Read the full article here.
Collins' report is timely because the Rafale appears to be nearing the end of a two-decade-old search for an export customer. If all goes perfectly well for Dassault, Brazil, Kuwait and the United Arab Emirates could all be signed up as customers by the end of November (although that's still a big 'if'.)
If you want to cut to the chase, here's is the text from the last page of the excellent report.
It is worth remembering that stealth-optimised, or fifth-generation fighters such as the Lockheed F-22 Raptor and F-35 Joint Strike Fighter are not only likely to be hugely expensive, but they can only preserve their stealth characteristics by carrying a very limited weapons load in their internal weapon bays.
Therefore, in the current and predicted financial defence climate, it could well be that so-called fourth-generation fighters will remain the aircraft of choice for most nations - perhaps even including the UK.
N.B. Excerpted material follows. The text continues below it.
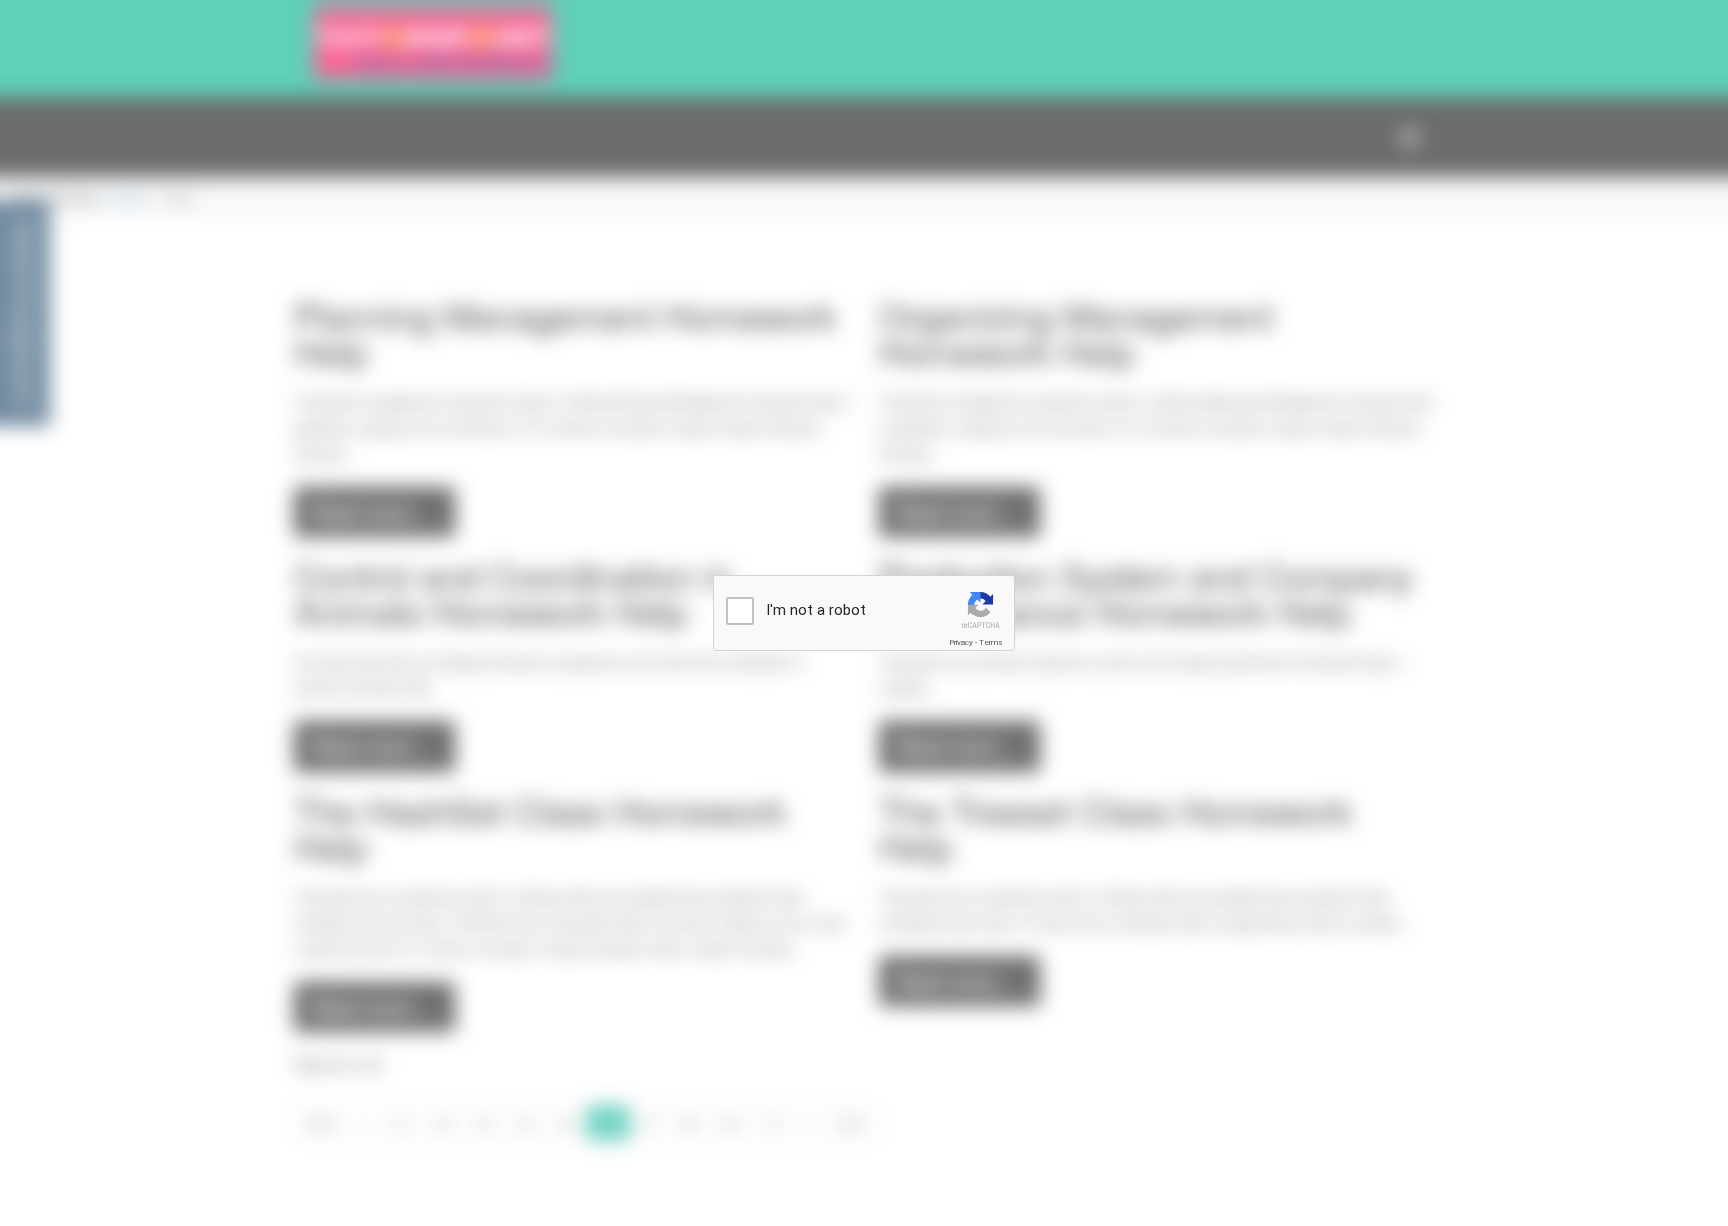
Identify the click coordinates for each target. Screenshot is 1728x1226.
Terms (991, 642)
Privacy (961, 642)
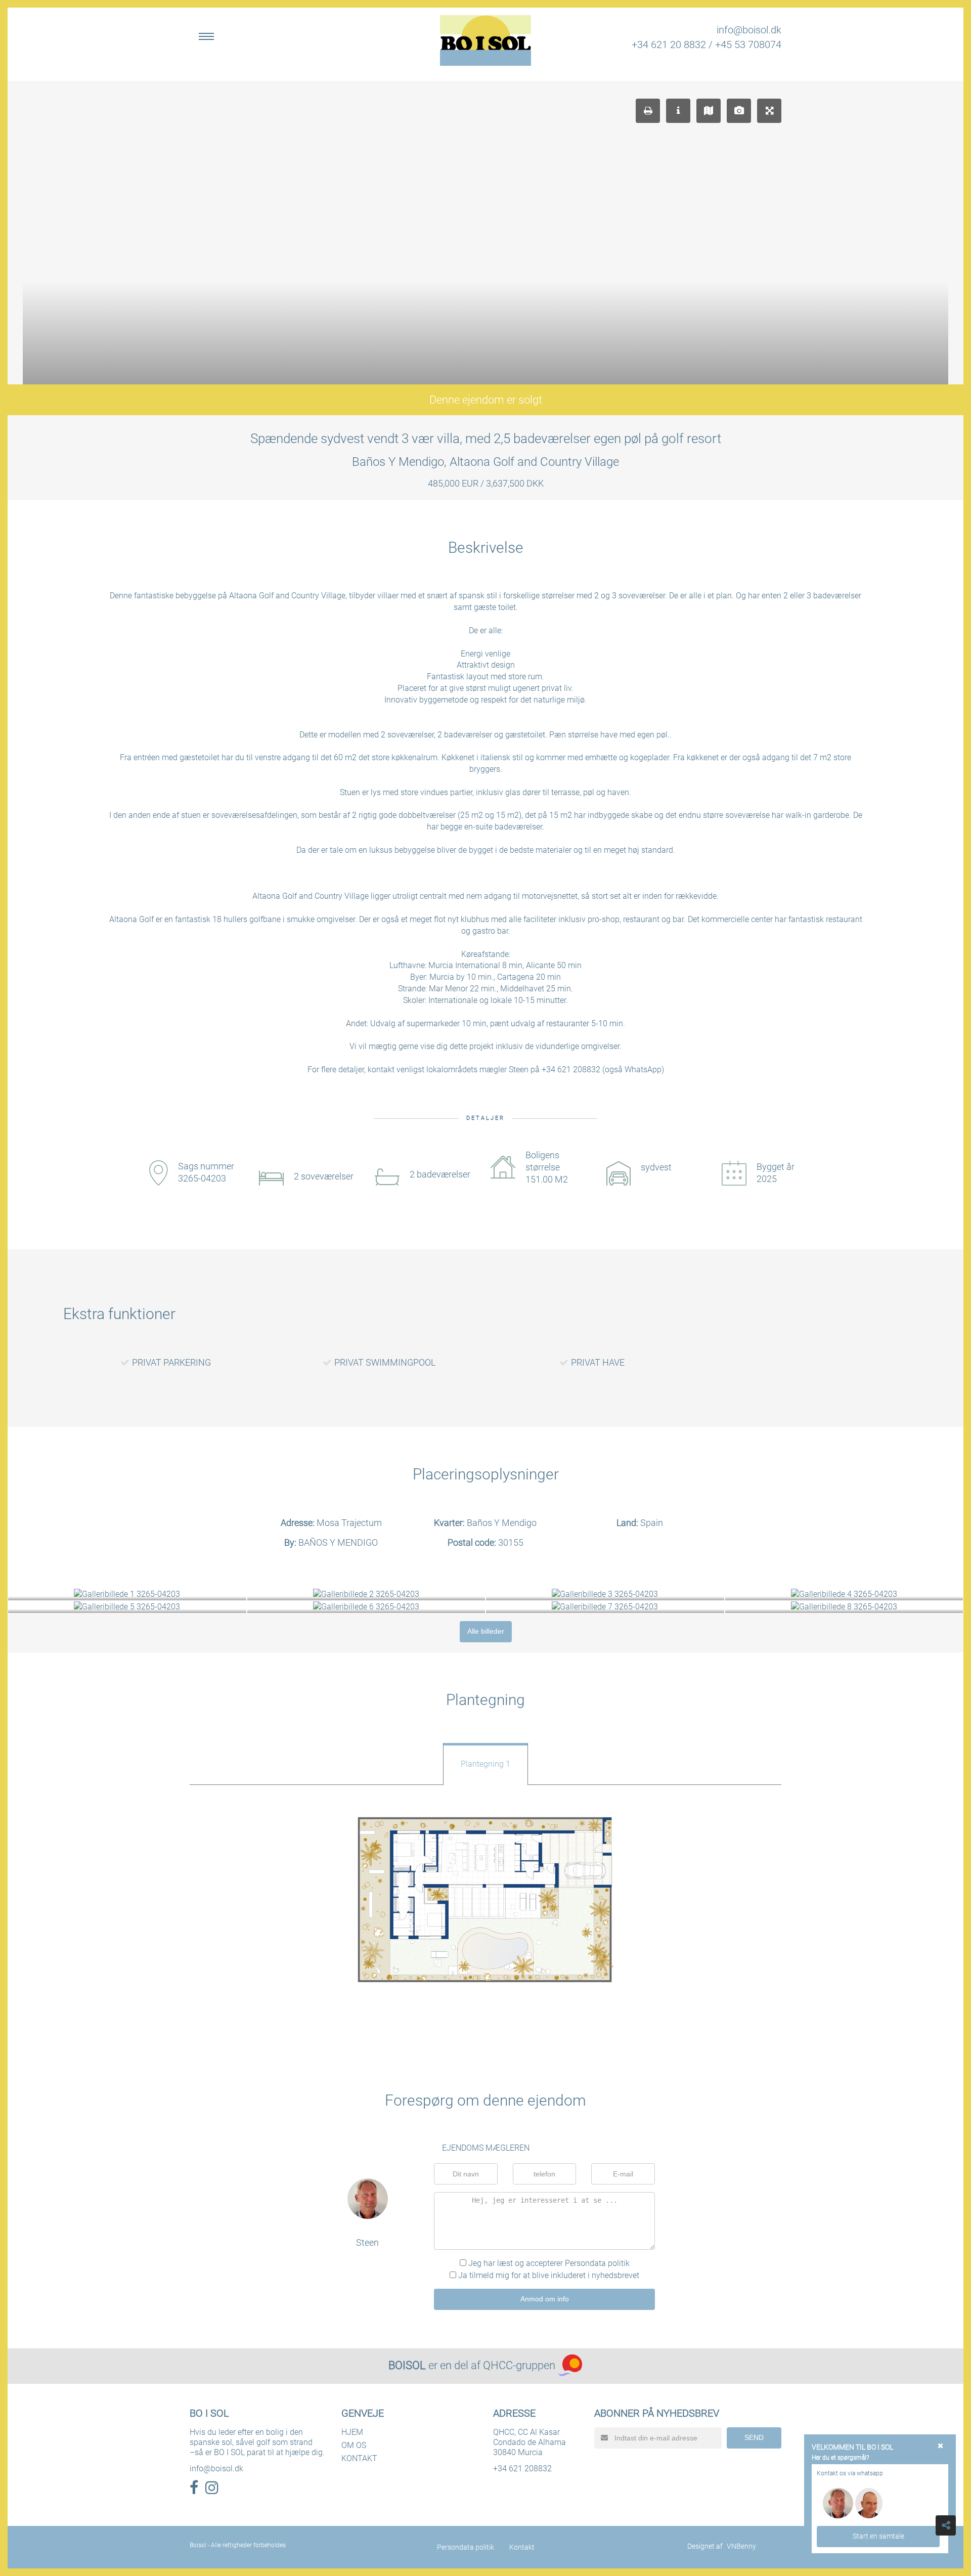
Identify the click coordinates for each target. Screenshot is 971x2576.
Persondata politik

Moreover, the fact that the Rafale is the only European fighter in production that is carrier-capable gives it, in my opinion, a distinct advantage in any future export "fly-off" competition as a single combat type that can equip a country's air force and naval air arm.
In answer to my own evaluation objectives, it was obvious the Rafale has earned its omnirole definition, even though I barely scratched the surface of its sensor and weapon capabilities. The aircraft has an incredible level of performance befitting a fourth-generation type, and despite flying a highly complex and demanding evaluation sortie, I felt completely at home in the aircraft and retained full situational awareness. If it could keep me safe, it would also do the same for young first-tourist pilots coping with tactical operations.
The classic definitions of aircraft combat roles really do not do justice to this aircraft; the Rafale is Europe's force-multiplying "war-fighter" par excellence. It is simply the best and most complete combat aircraft that I have ever flown. Its operational deployments speak for themselves. If I had to go into combat, on any mission, against anyone, I would, without question, choose the Rafale.